The fatwa represents the British Muslim community’s strongest denunciation of Isis yet, calling the extremist group “heretical” and “an oppressive and tyrannical group.”
According to The Sunday Times, the fatwa, authored by Sheik Usama Hasan, a former imam from east London, and supported by six senior Islamic scholars across the country, says it is “religiously prohibited (haram) to support or join” Isis.
Though Muslims have a “moral obligation” to help the Syrian and Iraqi people, they must do so “without betraying their own societies,” the fatwa states.
Baroness Warsi, former Foreign Office minister: “These are substantial figures and I welcome this announcement. The Islamic State is neither a state nor Islamic. I echo the words of these religious leaders.”

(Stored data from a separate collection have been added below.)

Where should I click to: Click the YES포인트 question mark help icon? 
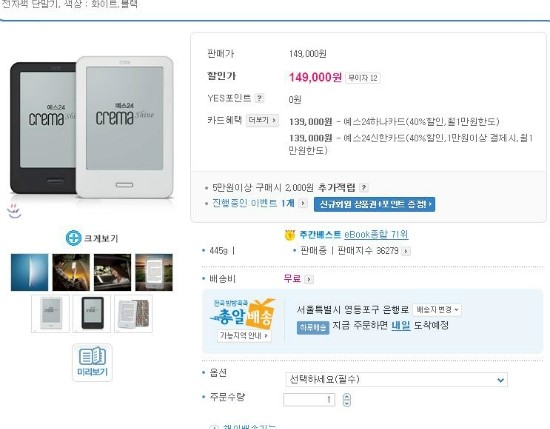coord(259,98)
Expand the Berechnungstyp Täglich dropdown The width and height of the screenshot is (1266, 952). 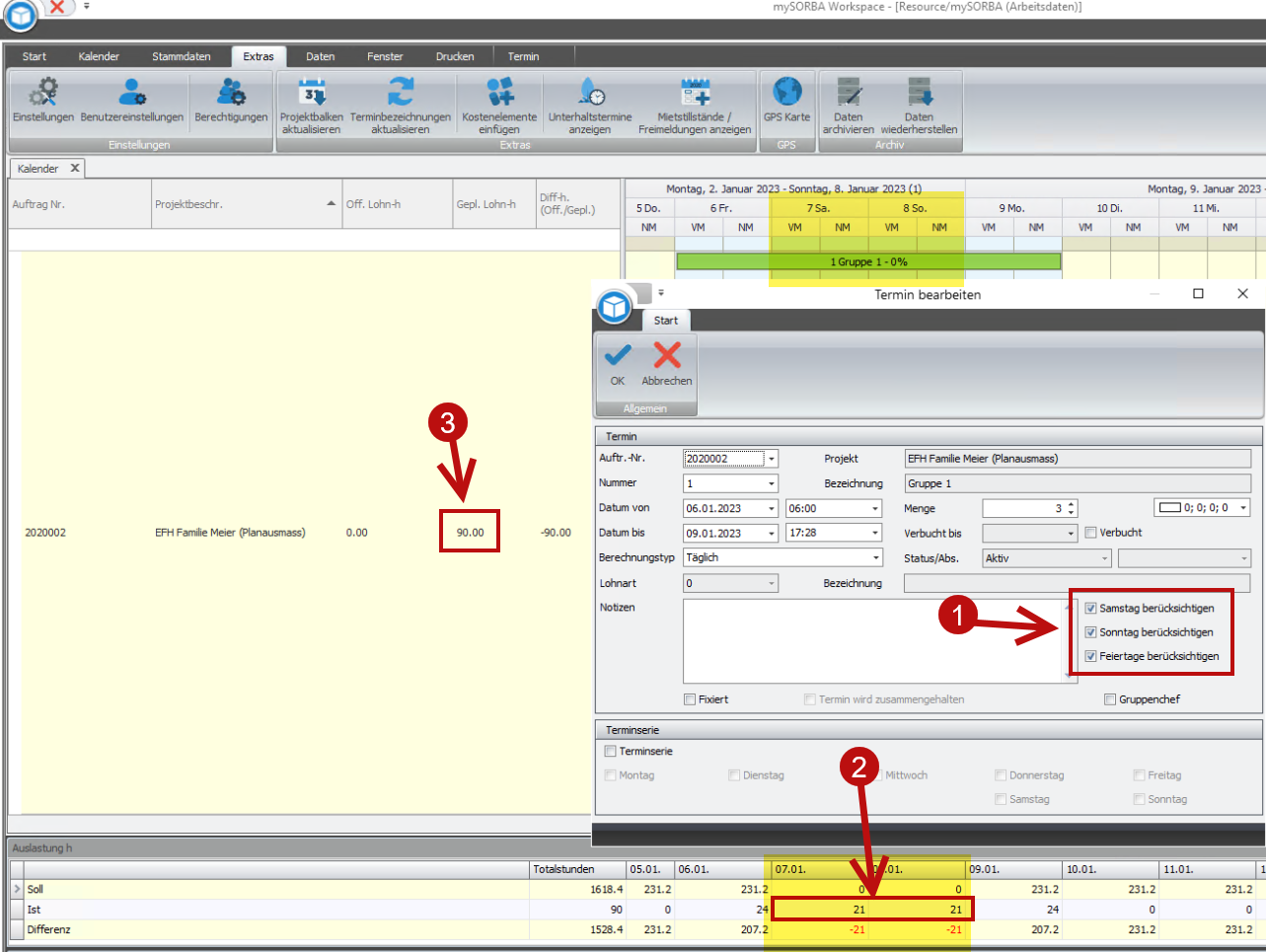click(x=875, y=558)
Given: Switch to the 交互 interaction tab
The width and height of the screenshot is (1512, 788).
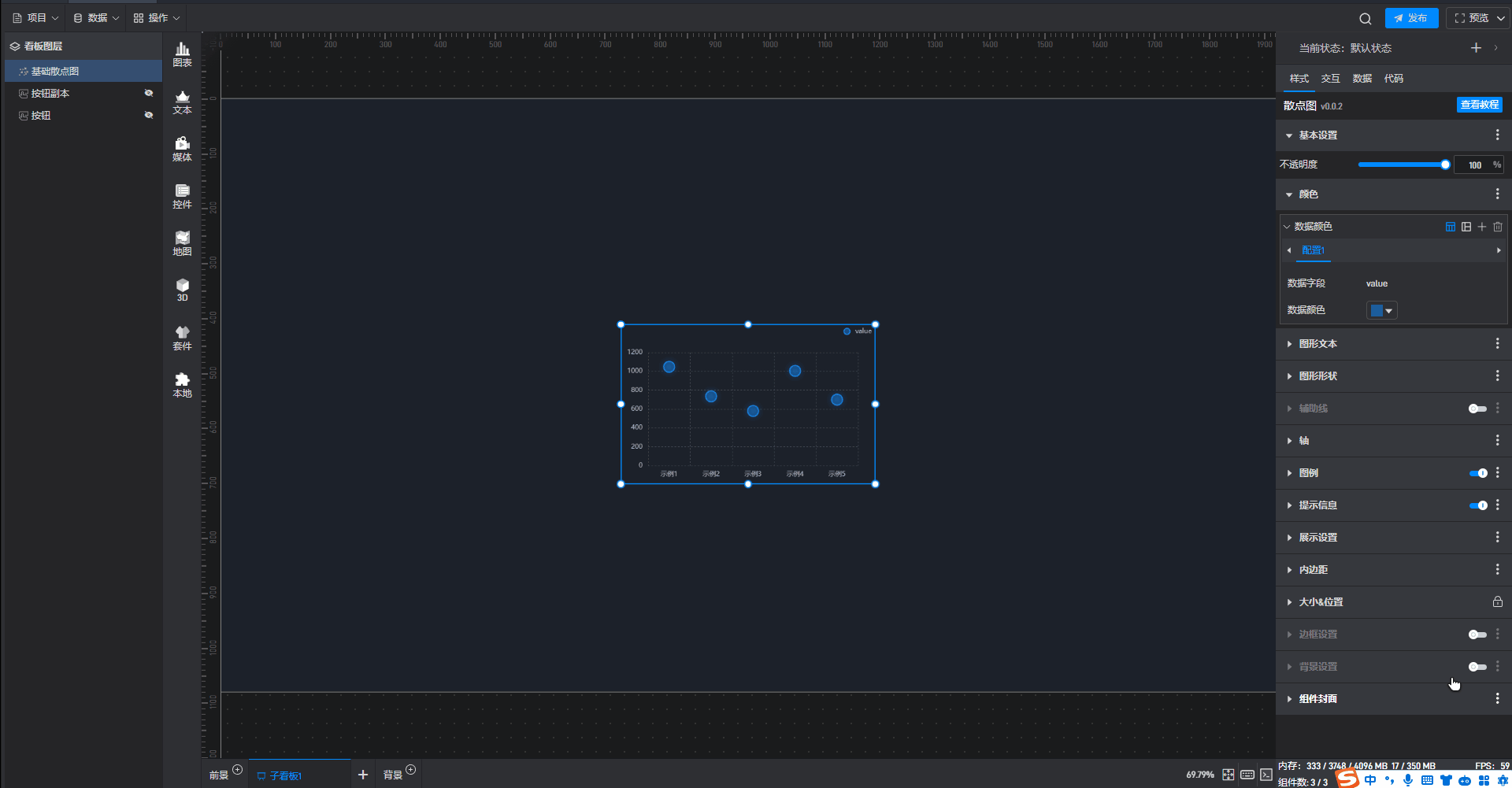Looking at the screenshot, I should [x=1330, y=79].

A fatwa is an edict issued by a learned Muslim scholar concerning Islamic life. The term is best known for the 1989 “death fatwa” issued by the Ayatollah Khomeni, then Supreme Leader of Iran, on author Salman Rushdie over claims that his book The Satanic Verses had “insulted” Islam.
This declaration comes as Britain’s terror threat was hiked from “substantial to “severe” in response to the escalating conflicts in the Middle East, and the growing influence of Isis.
Home Secretary Theresa May said the new alert level rated the risk of an attack on the UK as "highly likely", although she said there was no evidence to suggest one was "imminent".
In response to the increased risk of attack, David Cameron and Nick Clegg have agreed to a toughening of anti-terror measures to be addressed when Parliament is reconvened tomorrow.
A source at No 10 told The Independent that there would be “no return to control orders” but the Government will move to impose what is effectively an “internal exile” on terror suspects.